Coach Hamm celebrating at a Speech and Debate tournament with Danny Jackson ’21.
Coach Hamm celebrating at a Speech and Debate tournament with Danny Jackson ’21.

Humans of Ransom Everglades: the global teaching journey of Speech & Debate coach Kate Hamm

February 25, 2021

Speech and Debate has been a huge part of the high school experience for countless RE students. The program challenges its students to be able to understand complex ideas, think on their feet, and speak confidently in front of strangers and peers. Public speaking is America’s number one phobia, but RE’s Speech and Debate program operates with the goal of giving students the ability and opportunity to overcome this fear and share meaningful stories.
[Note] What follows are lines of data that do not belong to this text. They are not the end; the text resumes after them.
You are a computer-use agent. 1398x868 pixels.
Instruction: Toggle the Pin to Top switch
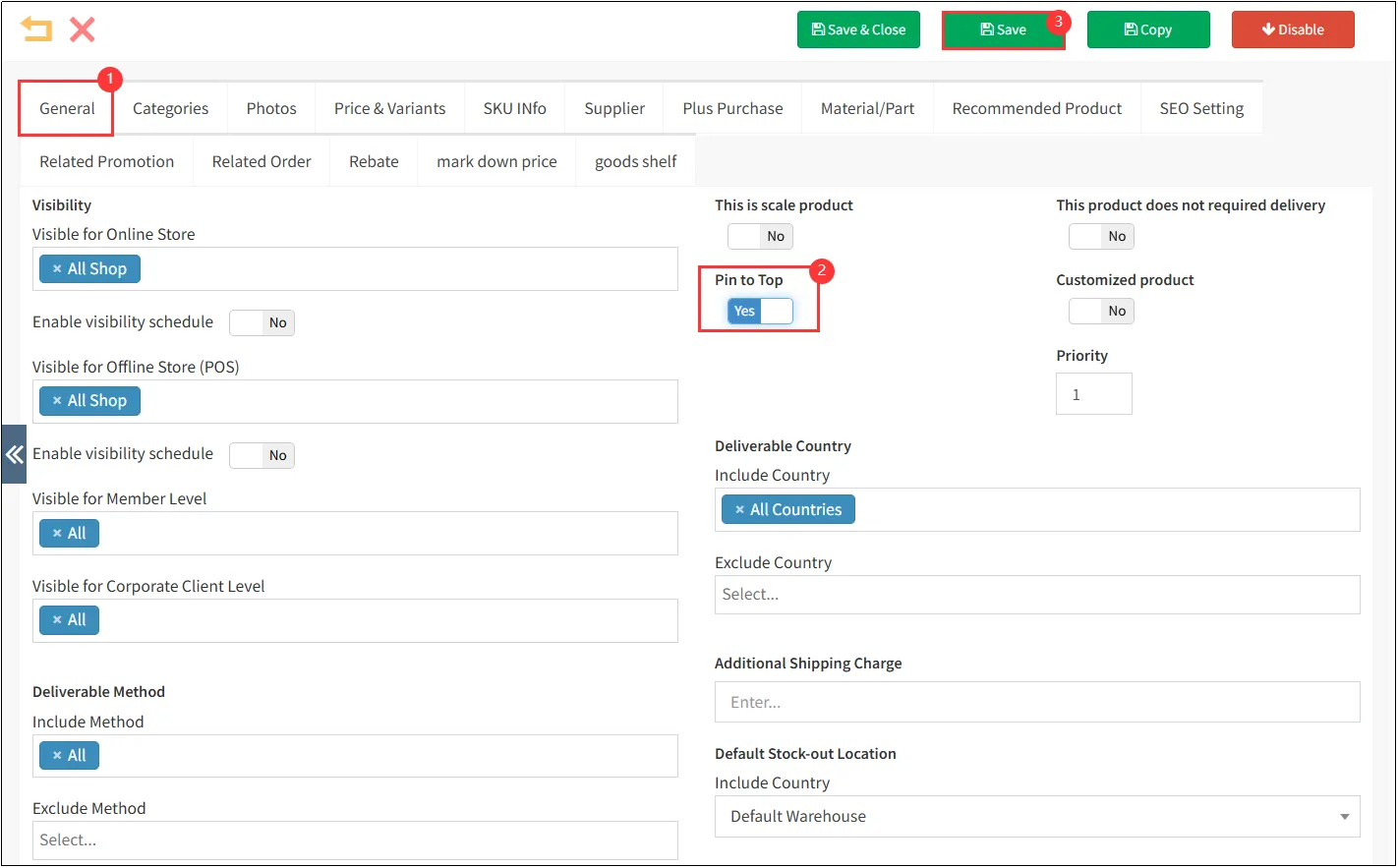click(760, 312)
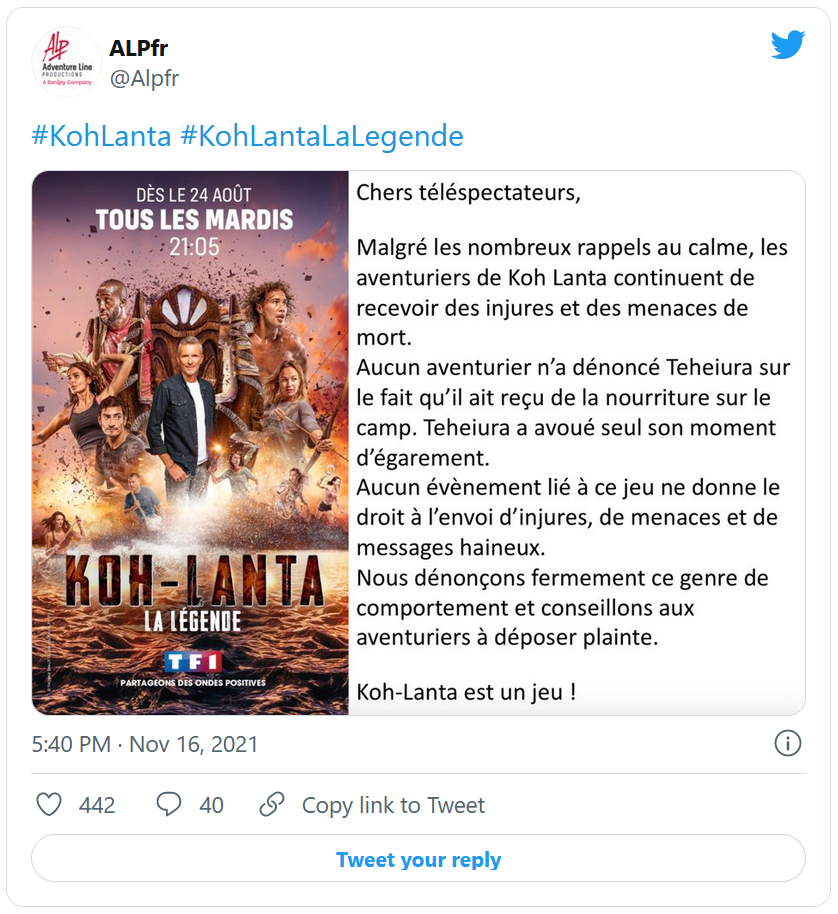Click the TF1 logo on poster
The width and height of the screenshot is (838, 914).
[193, 662]
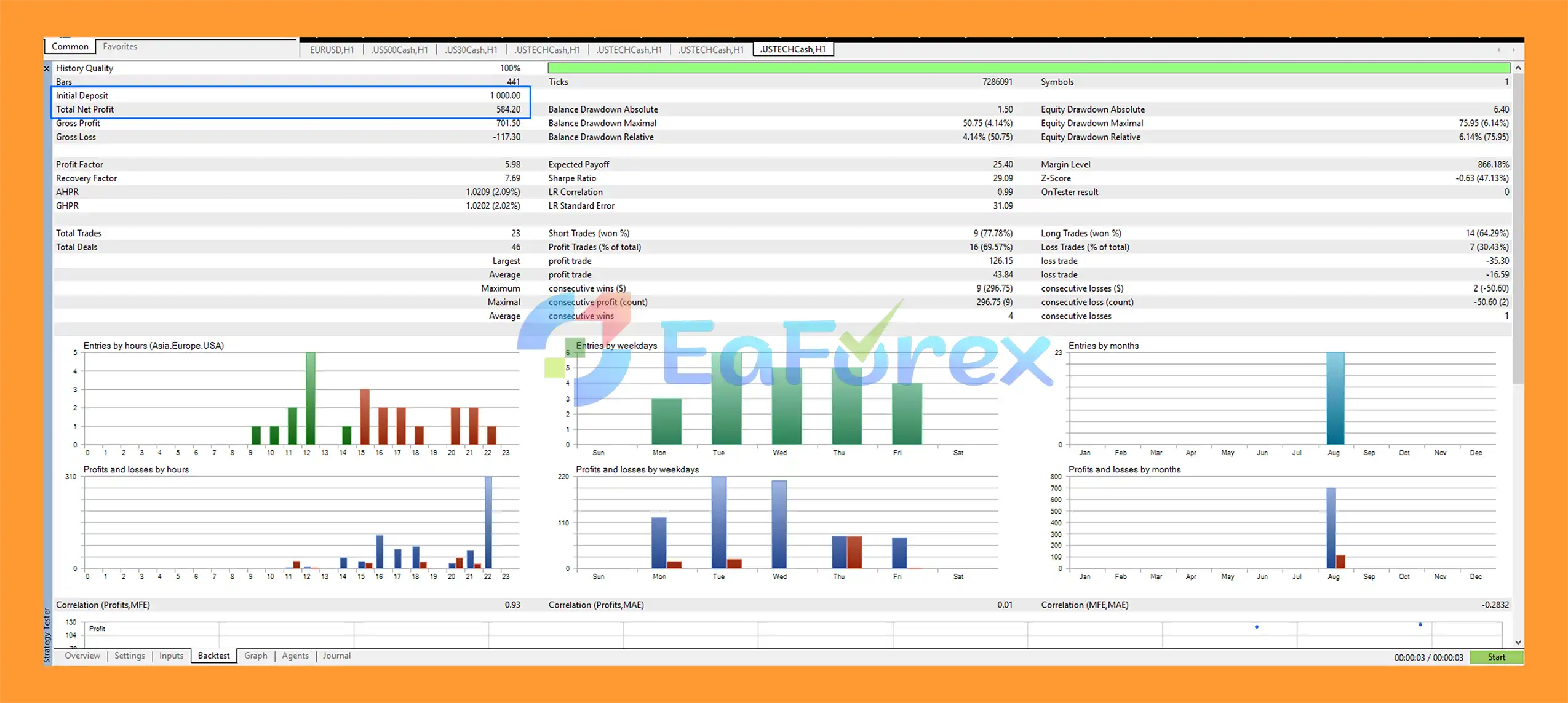Switch to the Graph tab
Screen dimensions: 1568x703
(x=255, y=656)
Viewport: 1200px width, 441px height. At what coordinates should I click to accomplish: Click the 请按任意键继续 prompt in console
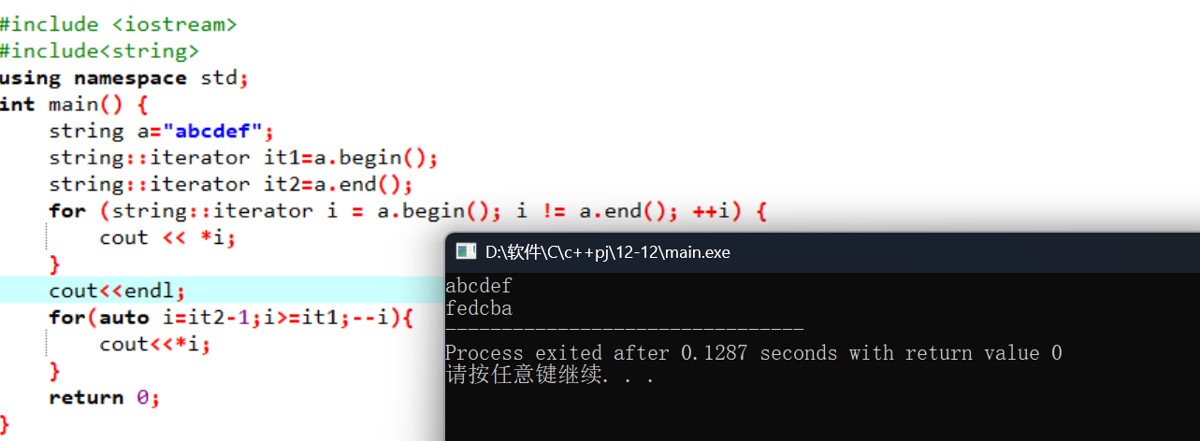550,376
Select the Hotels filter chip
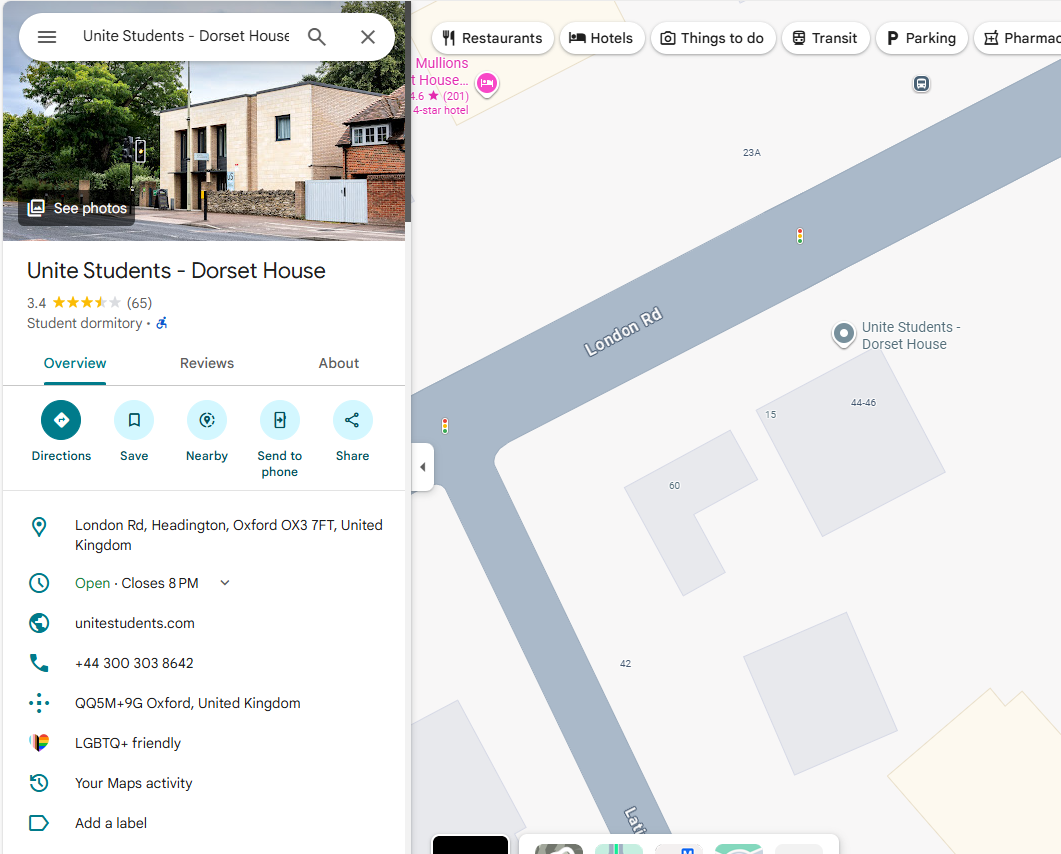The image size is (1061, 854). (x=601, y=38)
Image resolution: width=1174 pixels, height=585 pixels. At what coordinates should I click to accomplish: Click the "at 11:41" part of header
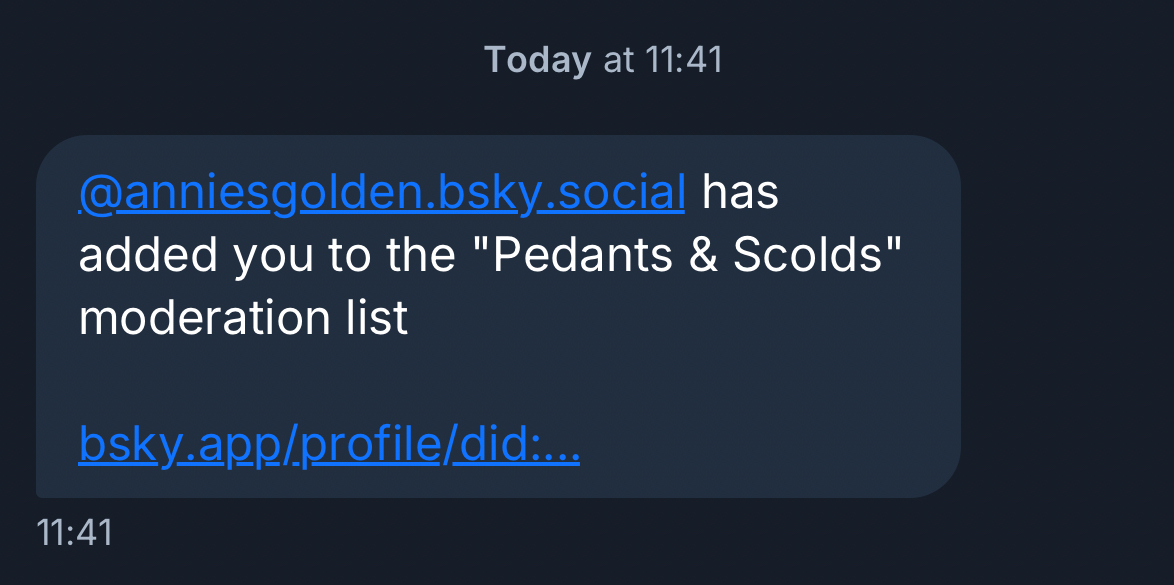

By teaching students in the class how to make a compelling presentation and forcing members to confront their tone, pace, and body language, the RE Speech and Debate program aims to turn students into capable, persuasive, confident speakers. None of that would be possible without Kate Hamm, the Speech and Debate team’s coach and leader. Six years ago, she joined the RE faculty and changed the face of the school’s Speech and Debate Program. Today, the program has over 118 members and has students competing at the state and national level.  

This past week, I sat down in the Math & Science S105 “dungeon”—the old Engineering room, now the Speech and Debate headquartersto speak with Hamm. During our conversation, which has been edited for length and clarity, we discussed how she first became involved in teaching Speech and Debate and how she ended up teaching at Ransom Everglades. 

Could you tell me how you first started teaching Speech and Debate? 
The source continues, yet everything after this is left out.